When I tell people we can hear God, often they mockingly reply, “You mean he speaks to you in an audible voice?” Um… okay, sure. In an audible voice. In perfect King James Version style English. In a rich baritone. But surprisingly, with a New Yorker accent—I know, you were expecting British, weren’tcha? Never Israeli, oddly enough.

But seriously. God does speak back, and how he does it most of the time is through the spirit.

You have a spirit. So do I. So does every human. If you’re new to this Christianity stuff, you may not know anything about it or how it works. That’s okay. You’ll learn. Practice makes better.

God is spirit. Jn 4.24 Spirit isn’t physical: It’s not made of atoms and molecules. I won’t presume to guess what it is made of, for God hasn’t said (although some Christians claim he told them—and no he didn’t, ’cause their explanations are too stupid to have come from God). Best not to speculate, and get the wrong idea. Just remember: Spirit isn’t physical. Hence an audible voice, which is physical (two physical objects smack together and make a soundwave) isn’t God’s usual means of communication. He can talk that way, just like I can communicate through an airhorn in Morse code if I really had to. But more often he just speaks to us spiritually, in a way our spirits can pick up.

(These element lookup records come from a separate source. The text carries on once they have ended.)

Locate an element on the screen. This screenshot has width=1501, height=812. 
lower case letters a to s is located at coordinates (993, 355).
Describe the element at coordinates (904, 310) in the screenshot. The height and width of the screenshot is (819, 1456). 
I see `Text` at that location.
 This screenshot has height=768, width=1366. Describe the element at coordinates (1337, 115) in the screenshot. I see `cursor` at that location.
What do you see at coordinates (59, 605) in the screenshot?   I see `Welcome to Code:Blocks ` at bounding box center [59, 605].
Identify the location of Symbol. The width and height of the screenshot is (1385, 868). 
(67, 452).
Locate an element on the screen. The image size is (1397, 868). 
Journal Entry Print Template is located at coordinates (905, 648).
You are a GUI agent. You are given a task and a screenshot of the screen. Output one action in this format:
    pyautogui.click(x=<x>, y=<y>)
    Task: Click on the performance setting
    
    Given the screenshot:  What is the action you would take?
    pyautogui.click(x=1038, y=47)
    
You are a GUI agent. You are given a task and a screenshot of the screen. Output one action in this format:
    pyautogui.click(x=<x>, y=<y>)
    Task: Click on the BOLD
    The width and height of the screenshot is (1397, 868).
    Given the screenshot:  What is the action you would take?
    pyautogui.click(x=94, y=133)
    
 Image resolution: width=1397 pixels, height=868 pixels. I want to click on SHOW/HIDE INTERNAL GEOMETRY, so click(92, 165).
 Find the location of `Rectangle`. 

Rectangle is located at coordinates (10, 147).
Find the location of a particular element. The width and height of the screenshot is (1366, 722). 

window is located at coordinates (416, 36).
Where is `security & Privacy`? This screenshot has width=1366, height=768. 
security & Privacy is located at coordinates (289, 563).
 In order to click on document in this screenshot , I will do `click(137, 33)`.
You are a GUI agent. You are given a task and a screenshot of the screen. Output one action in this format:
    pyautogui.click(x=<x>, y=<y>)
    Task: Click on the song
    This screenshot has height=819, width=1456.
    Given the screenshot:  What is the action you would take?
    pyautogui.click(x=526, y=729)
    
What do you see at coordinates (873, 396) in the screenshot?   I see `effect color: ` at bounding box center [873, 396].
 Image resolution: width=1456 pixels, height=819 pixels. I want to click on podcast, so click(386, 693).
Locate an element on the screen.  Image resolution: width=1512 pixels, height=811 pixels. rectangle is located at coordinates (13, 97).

Listening to your spirit is tricky, and will take its own article. Maybe a series of ’em. I’ll just say this for now: It doesn’t mean interpreting your feelings or emotions. It doesn’t mean every clever idea which pops into your mind is God talking to you. It doesn’t mean God grants you the ability to recognize what’s an omen and what’s not. And it’s way easier to do when you learn what sort of things God might say—and the best way to learn what God might say is to look at what he did say, in the past. So read your bible. Look for direct quotes from the LORD, or Jesus. Get familiar with what he sounds like. Makes him all the easier to recognize when he is speaking.

Wait, you haven’t told us how to pray! Or when! Or how often! Or…

Oh, relax. That’ll come in other articles.

For how to pray, read Matthew 6.5-15. Jesus gave instructions.

For when: Pray whenever you like. There’s no ideal time of day. Morning people will insist the very best time is first thing in the morning. For them, it may be. For me, first thing in the morning is most definitely not the time to pray; it’s time to feed over-chipper morning people into, ironically, a chipper. Praying when I can barely put two thoughts together is dumb. If you aren’t up for talking to your best friend at that time of day, don’t inflict your incoherent mindset on God. Pray when you can focus. (Unless it’s an emergency. Or unless you’re never focused—’cause you gotta pray sometime.)

For how often: Pray at least once a day. More often if you wanna pray more often. Less often if you’re rambling. Mt 6.7-8 God wants us to get to the point, and we needn’t pray any longer than that. If that means it’s a 45-second prayer, so be it.

And for what: You know what you need from God. Pray for that.